**The task:** What lines in the data hold the string "computer"? Show them.

**Data records:**
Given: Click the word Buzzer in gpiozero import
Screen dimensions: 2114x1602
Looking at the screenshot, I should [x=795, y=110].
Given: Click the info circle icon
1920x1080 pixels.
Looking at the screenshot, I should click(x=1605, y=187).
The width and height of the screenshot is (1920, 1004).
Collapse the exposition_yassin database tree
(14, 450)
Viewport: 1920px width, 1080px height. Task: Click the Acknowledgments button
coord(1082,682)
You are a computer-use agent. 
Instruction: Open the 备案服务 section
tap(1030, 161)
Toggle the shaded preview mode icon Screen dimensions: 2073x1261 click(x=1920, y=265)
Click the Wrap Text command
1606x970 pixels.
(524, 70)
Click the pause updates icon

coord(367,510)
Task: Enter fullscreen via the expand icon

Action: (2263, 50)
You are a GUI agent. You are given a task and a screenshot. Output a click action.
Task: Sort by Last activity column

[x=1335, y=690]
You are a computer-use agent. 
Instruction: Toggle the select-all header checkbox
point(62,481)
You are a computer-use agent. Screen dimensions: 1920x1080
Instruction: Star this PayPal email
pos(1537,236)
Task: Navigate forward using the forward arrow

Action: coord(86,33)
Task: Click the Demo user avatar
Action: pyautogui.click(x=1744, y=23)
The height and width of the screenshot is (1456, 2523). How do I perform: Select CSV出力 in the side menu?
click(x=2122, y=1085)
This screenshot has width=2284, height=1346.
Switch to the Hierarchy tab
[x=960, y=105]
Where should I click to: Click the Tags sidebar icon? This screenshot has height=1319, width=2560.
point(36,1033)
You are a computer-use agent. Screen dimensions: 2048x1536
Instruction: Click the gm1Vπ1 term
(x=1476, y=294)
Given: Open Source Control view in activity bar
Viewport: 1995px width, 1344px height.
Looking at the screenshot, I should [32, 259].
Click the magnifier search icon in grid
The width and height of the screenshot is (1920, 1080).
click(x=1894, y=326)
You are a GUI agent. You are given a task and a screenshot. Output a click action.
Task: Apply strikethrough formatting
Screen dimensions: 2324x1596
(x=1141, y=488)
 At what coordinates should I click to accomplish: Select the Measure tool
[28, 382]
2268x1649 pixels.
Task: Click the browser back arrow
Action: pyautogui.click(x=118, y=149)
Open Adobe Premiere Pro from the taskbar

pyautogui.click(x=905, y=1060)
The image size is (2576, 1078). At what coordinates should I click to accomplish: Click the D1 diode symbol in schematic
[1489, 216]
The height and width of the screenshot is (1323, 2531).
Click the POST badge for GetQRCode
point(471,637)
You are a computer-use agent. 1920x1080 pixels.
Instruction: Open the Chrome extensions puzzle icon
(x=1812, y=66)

**Solution for this exercise:**
You are a computer-use agent. 
You are a computer-use agent. 
You are a computer-use agent. Screen dimensions: 1920x1080
You are a computer-use agent. Screen dimensions: 2048x1536
You are a computer-use agent. 1920x1080 pixels.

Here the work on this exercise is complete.